Bismilahirahmanirrahiim,

Assalamualaikum warahmatulah wabarakatuh,


Selamat siang, salam sejahtera bagi kita semuanya.


Yang saya hormati Presiden ke-lima, Ibu Hj. Megawati Soekarnoputri,

Yang saya hormati Yang Mulia para Duta Besar negara-negara Asia-Afrika,

Yang saya hormati para menteri kabinet kerja, para gubernur, para tokoh yang hadir,

Para hadirin dan para undangan yang berbahagia.



Hari ini, 62 tahun yang lalu, tepatnya 18 April 1955. Tepatnya 18 April 1955 dalam Pembukaan Konferensi Asia-Afrika di Bandung, Presiden Pertama Republik Indonesia, Bapak Bangsa Indonesia, Bung Karno, menyampaikan “Jadikanlah prinsip live and let live, serta unity in diversity menjadi kekuatan pemersatu yang akan membawa kita semua ke persahabatan dan diskusi yang bebas dimana masing-masing kita hidup dengan kehidupan kita sendiri dan biarlah mereka hidup dengan cara mereka dalam harmoni dan perdamaian.”
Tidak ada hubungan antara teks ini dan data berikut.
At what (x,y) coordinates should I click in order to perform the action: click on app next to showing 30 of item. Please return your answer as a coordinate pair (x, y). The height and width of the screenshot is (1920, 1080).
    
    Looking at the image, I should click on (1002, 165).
Pada waktu itu, para delegasi dari setiap negara juga memakai baju nasional masing-masing. Beraneka corak. Beraneka ragam. Beraneka warna. Semua itu menunjukkan bahwa perbedaan latar belakang, perbedaan latar belakang warna kulit, perbedaan latar belakang agama, perbedaan latar belakang budaya, tidak menghalangi kita untuk bersatu tidak menghalangi kita untuk membangun solidaritas yang kokoh. Hanya dengan bersatu Asia dan Afrika dapat menjadi sejahtera. Hanya dengan persatuan Asia-Afrika keamanan seluruh dunia akan terjamin.


Hadirin sekalian yang saya hormati,   

Kunjungan saya ke beberapa negara di Eropa, Amerika Serikat, di Asia, dan Timur Tengah membuat saya semakin menyadari bahwa banyak negara di dunia, termasuk negara-negara maju sekarang sedang gelisah. Perasaan aman yang terganggu. Toleransi mereka yang terkoyak. Dihantui terorisme. Dihantui ekstrimisme. Dihantui radikalisme, dan mereka sedang mencari referensi nilai-nilai dalam mengelola keberagaman.


Kita bersyukur. Indonesia bersyukur. Kodrat kebangsaan Indonesia adalah Bhinneka Tunggal Ika. Kodrat Indonesia adalah mengelola keberagaman, mengelola kemajemukan, mengelola kebhinekaan.


Indonesia mempunyai lebih dari 714 suku, data BPS malah mengatakan 1340 suku, mempunyai beragam ras, dan bermacam agama. Indonesia tetap harmonis dan damai. Indonesia tetap bisa membangun dengan pertumbuhan ekonomi yang baik dan diantara negara-negara anggota G-20 pertumbuhan ekonomi Indonesia tahun 2016 di triwulan kedua berada pada peringkat 3 besar di bawah Tiongkok dan India.


Karena itu kita Indonesia menjadi referensi, kalau dulu Indonesia menjadi salah satu inisiator solidaritas Asia-Afrika. menjadi inspirator negara-negara terjajah untuk merdeka. Sekarang Indonesia menjadi rujukan dalam mengelola keberagaman suku, mengelola keberagaman agama, mengelola keberagaman ras, dan mengelola keberagaman antar golongan.


Selain itu, politik Luar Negeri Indonesia secara konsisten juga terus menyuarakan perdamaian dunia. Karena itu untuk menghormati keberagaman itu saya mengajak seluruh pemimpin dunia untuk terus menyuarakan penghormatan terhadap kemajemukan. Pesan ini juga akan saya sampaikan langsung kepada para Pemimpin Asia dan Afrika.


Hadirin sekalian yang saya hormati,   

Saya meyakini kerjasama Asia dan Afrika dapat terus ditingkatkan dan saya berharap semangat Bhinneka Tunggal Ika juga menjadi semangat Asia-Afrika. Dan kepada seluruh rakyat Indonesia, saya ingin berpesan, jangan mudah tergoda oleh isu-isu SARA yang memperlemah bangsa dan negara kita dan jangan takut melawan tindakan-tindakan intoleransi dan kekerasan atas nama apapun. Mari terus perkuat komitmen bersama kita dalam menjaga dan merawat kodrat kebangsaan Indonesia, Bhinneka Tunggal Ika.


Terima kasih.

Wassalamu‘alaikum warahmatullah wabarakatuh.